>> START Data records
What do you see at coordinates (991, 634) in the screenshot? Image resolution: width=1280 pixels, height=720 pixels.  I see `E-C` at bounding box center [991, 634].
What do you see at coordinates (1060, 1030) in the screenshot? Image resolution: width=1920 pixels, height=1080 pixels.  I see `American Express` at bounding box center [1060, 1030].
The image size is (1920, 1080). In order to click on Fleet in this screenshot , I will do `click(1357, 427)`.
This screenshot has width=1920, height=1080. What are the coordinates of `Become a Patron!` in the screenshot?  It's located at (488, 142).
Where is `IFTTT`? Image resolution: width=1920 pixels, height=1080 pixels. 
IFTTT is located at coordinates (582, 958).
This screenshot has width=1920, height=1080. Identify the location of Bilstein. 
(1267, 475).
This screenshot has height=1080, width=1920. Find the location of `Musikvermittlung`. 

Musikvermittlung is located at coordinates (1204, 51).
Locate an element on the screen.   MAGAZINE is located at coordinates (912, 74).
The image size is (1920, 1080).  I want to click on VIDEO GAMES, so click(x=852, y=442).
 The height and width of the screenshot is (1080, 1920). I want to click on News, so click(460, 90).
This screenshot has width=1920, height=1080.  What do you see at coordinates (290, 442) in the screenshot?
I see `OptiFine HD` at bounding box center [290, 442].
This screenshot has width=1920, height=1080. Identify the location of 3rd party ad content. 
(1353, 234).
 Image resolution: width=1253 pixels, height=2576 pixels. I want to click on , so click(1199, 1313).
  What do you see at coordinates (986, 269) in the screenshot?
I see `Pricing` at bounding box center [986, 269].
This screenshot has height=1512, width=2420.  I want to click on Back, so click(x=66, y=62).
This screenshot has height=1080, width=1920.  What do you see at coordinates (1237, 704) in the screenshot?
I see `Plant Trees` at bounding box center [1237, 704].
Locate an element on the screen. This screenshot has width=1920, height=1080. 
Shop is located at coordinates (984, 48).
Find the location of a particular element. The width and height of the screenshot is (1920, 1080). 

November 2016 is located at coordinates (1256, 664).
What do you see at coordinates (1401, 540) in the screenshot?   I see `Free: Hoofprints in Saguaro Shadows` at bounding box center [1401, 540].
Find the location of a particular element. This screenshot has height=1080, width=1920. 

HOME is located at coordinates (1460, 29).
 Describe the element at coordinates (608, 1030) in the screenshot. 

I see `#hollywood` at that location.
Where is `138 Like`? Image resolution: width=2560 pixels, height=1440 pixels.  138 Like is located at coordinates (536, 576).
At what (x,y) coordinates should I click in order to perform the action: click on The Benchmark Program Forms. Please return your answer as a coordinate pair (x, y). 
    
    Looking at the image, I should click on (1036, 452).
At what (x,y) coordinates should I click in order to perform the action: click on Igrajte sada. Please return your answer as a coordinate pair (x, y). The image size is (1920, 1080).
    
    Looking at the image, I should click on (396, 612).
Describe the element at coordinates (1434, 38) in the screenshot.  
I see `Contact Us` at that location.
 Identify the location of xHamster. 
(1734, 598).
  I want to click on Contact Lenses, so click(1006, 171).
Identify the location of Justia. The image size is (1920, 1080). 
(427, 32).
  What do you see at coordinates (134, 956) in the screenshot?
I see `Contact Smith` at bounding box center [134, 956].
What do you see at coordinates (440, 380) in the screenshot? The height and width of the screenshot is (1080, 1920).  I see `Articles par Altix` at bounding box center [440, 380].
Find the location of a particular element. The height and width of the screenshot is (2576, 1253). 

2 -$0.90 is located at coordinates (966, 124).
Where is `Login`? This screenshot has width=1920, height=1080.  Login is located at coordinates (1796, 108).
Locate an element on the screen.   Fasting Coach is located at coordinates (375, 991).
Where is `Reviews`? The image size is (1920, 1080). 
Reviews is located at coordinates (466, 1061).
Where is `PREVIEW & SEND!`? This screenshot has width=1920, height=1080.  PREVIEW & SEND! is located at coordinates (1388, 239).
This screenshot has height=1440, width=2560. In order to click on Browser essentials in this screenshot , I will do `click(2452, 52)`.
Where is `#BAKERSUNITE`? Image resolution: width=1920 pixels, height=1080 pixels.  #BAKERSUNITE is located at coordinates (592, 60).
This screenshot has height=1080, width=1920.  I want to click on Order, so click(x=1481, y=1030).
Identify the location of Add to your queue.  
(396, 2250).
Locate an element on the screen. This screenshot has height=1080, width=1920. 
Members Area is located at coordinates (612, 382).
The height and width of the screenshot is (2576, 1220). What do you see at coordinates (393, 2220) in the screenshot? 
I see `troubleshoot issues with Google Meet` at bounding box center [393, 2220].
>> END Data records
# [Prompt]
Please transcribe only the lines of the listing above, from the line with "party ad content." to the line with "center [1237, 704].", both included, with each line copied exactly.

# [Written reply]
This screenshot has width=1920, height=1080. Identify the location of 3rd party ad content. 
(1353, 234).
 Image resolution: width=1253 pixels, height=2576 pixels. I want to click on , so click(1199, 1313).
  What do you see at coordinates (986, 269) in the screenshot?
I see `Pricing` at bounding box center [986, 269].
This screenshot has height=1512, width=2420.  I want to click on Back, so click(x=66, y=62).
This screenshot has height=1080, width=1920.  What do you see at coordinates (1237, 704) in the screenshot?
I see `Plant Trees` at bounding box center [1237, 704].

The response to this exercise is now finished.